Este maltrato a los presos políticos perduró en su peor forma desde la década de 1930 hasta poco después de la Segunda Guerra Mundial.  La situación sólo cambió significativamente después de la guerra debido a una nueva afluencia de cientos de miles de veteranos de guerra soviéticos. Estos veteranos habían sido declarados criminales políticos porque se habían rendido a los alemanes, habían cumplido condena en campos de prisioneros de guerra alemanes y, por lo tanto, eran vistos —en las mentes retorcidas de los agentes soviéticos—como colaboradores de los alemanes.4  Sin embargo, estos veteranos de guerra no estaban tan indefensos ante los criminales como lo habían estado los que habían llegado antes. Sin embargo, estos veteranos de guerra no estaban tan indefensos ante los criminales como los que habían llegado antes. Esto, según Klements, alteró el statu quo y obligó a los administradores del Gulag a buscar nuevos métodos.

La diferencia de trato entre los criminales comunes y los presos políticos tenía sus raíces en la ideología soviética sobre la reeducación y el conflicto de clases. La visión del ideólogo soviético era que los criminales comunes podían ser reformados y convertidos en miembros productivos de la sociedad soviética con relativa facilidad. En cambio, los presos políticos, «extranjeros» de clase, necesitaban un trato mucho más duro para lograr una reeducación suficiente. Desde este punto de vista, muchos presos políticos estaban quizás más allá de la reforma, lo que provocó la indiferencia de los guardias hacia el destino de los presos políticos.

Hasta cierto punto, todo esto es de esperar; los regímenes llevan mucho tiempo infligiendo mayor crueldad a los supuestos enemigos del régimen que a los criminales comunes.

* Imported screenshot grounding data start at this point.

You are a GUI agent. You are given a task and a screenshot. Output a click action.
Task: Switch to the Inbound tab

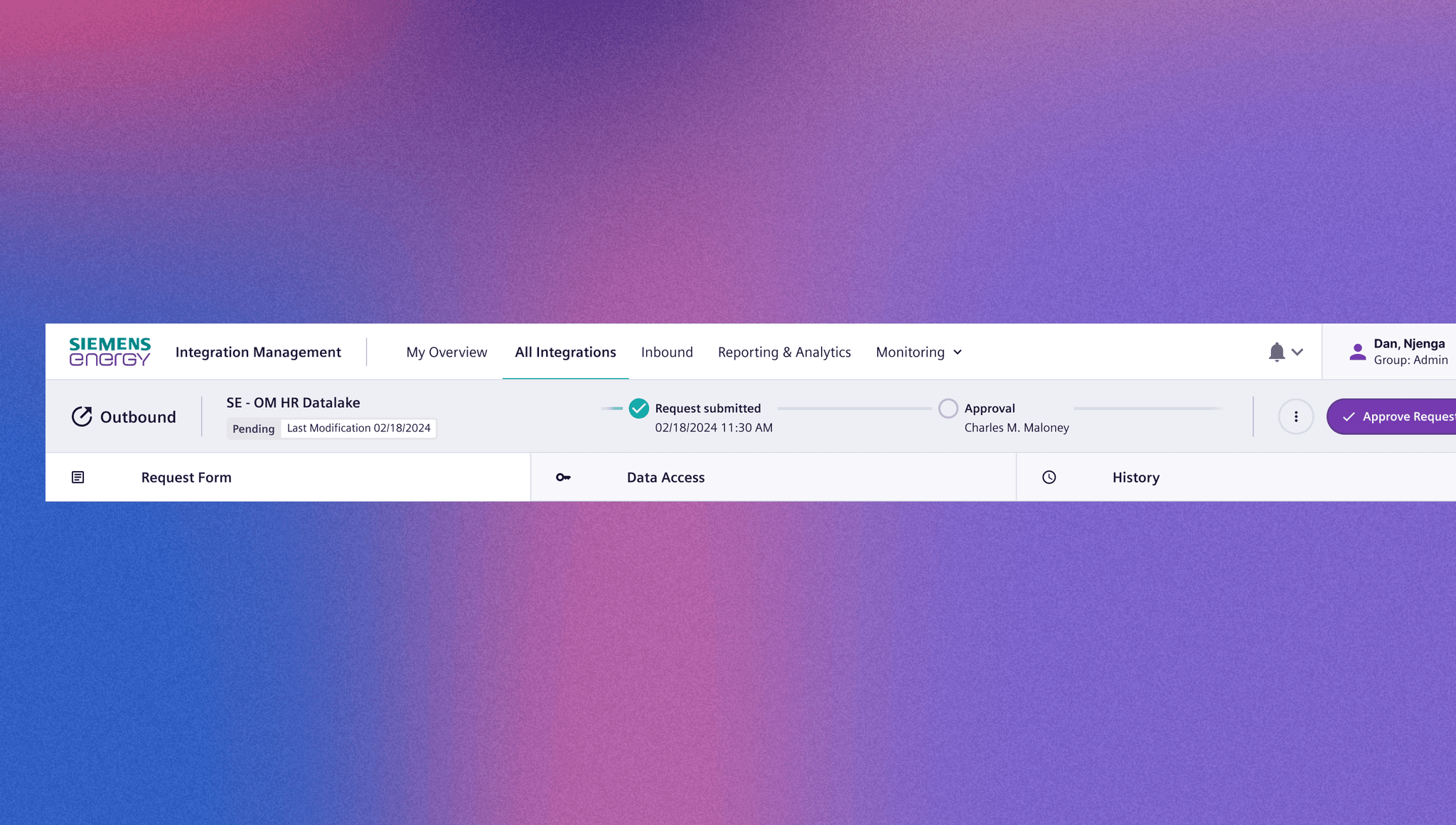tap(666, 352)
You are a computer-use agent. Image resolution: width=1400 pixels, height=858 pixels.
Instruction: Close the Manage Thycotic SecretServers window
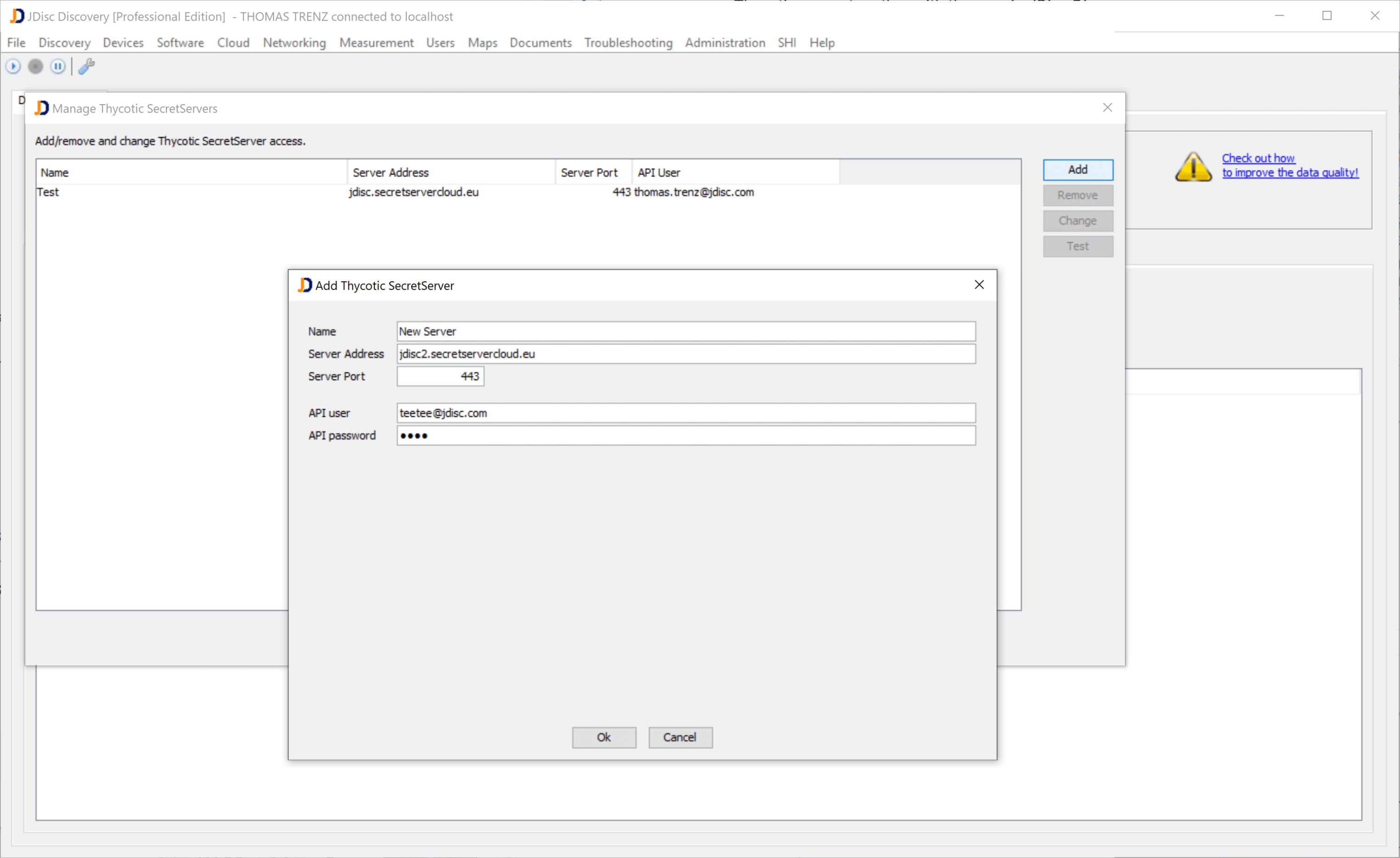[x=1107, y=107]
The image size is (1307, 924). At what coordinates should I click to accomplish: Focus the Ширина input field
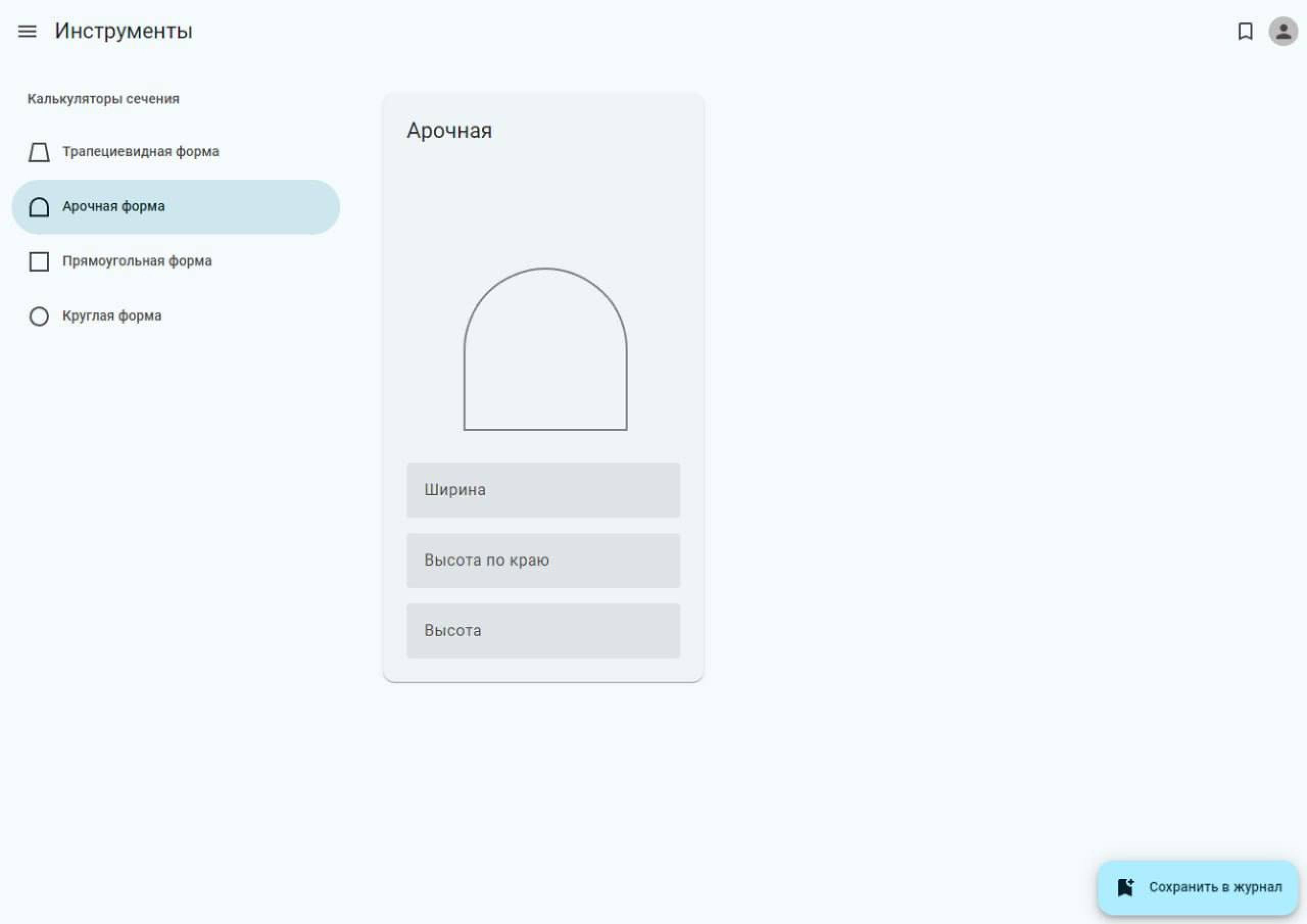click(x=543, y=490)
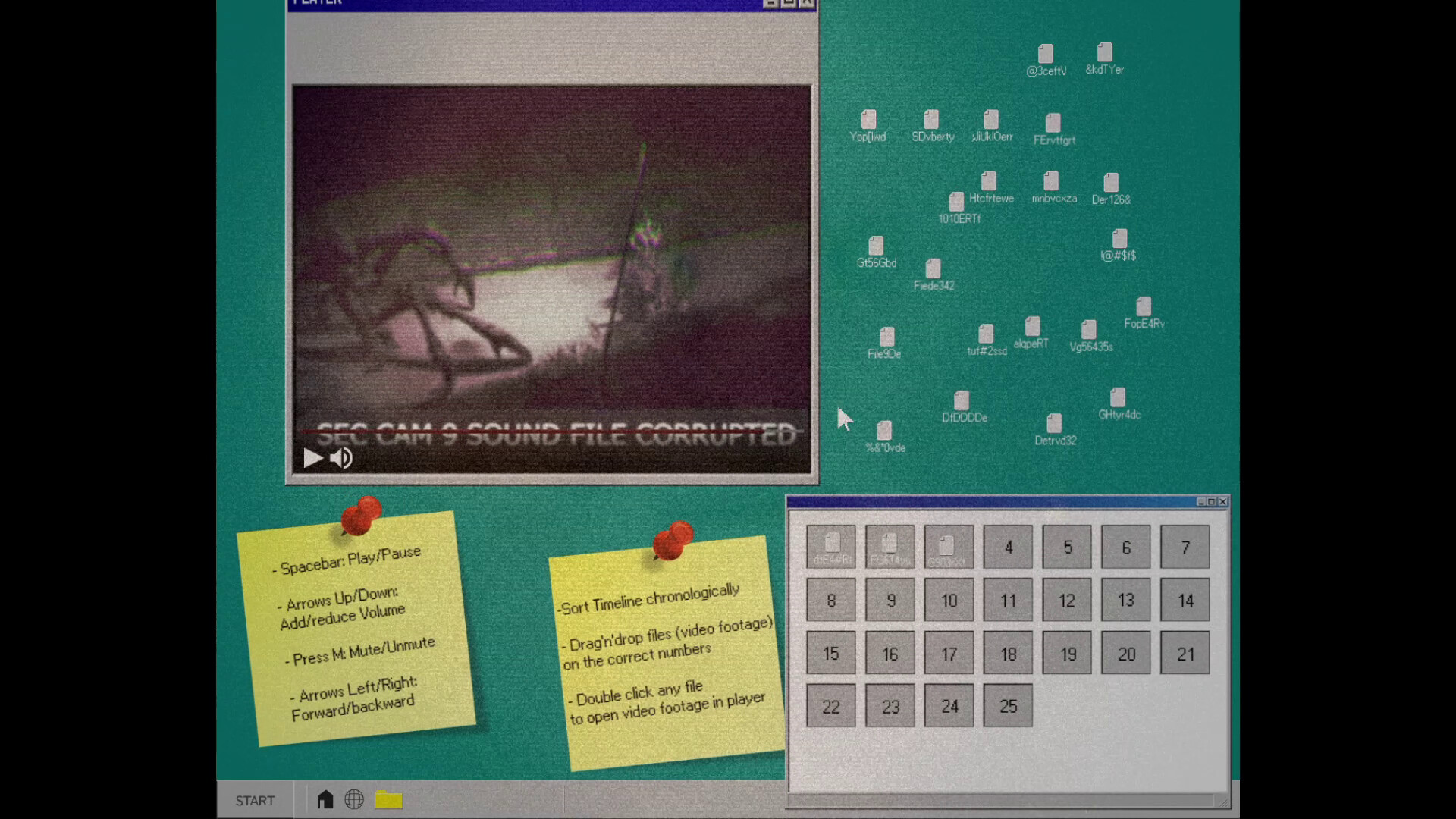
Task: Select timeline slot number 4
Action: tap(1008, 548)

El ejemplo soviético, sin embargo, proporciona un ejemplo especialmente extremo y alarmante de cómo literalmente millones de «criminales» ordinarios no violentos pueden verse atrapados en un sistema legal que está diseñado para proteger al Estado en lugar de proteger al público en general. 

  • 1Valery Chalidze, Rusia criminal: Essays on Crime in the Soviet Union, traducido por P.S. Falla (Nueva York: Random House, 1977) p. 70. El término «socialmente afín» debe contrastarse con «ajeno a la clase». Traducido de otra manera, el término es «socialmente próximo», una frase que de nuevo contrasta con la idea de los contrarrevolucionarios como distantes o ajenos a la sociedad socialista ideal.
  • 2Ibid.
  • 3Aleksandr Solzhenitsyn, El archipiélago Gulag (volumen 2), traducido por Thomas P. Whitney. (Nueva York: Harper & Row, 1974), p. 126.
  • 4Stéphane Courtois, Nicolas Werth, Jean-Louis Panné, Andrzej Paczkowski, Karel Bartošek y Jean-Louis Margolin, ed., El libro negro del comunismo. Mark Kramer, El libro negro del comunismo: Crimes, Terror, Repression, traducido por Jonathan Murphy y Mark Kramer (Cambridge, Mass., Harvard University Press, 1999) p. 231.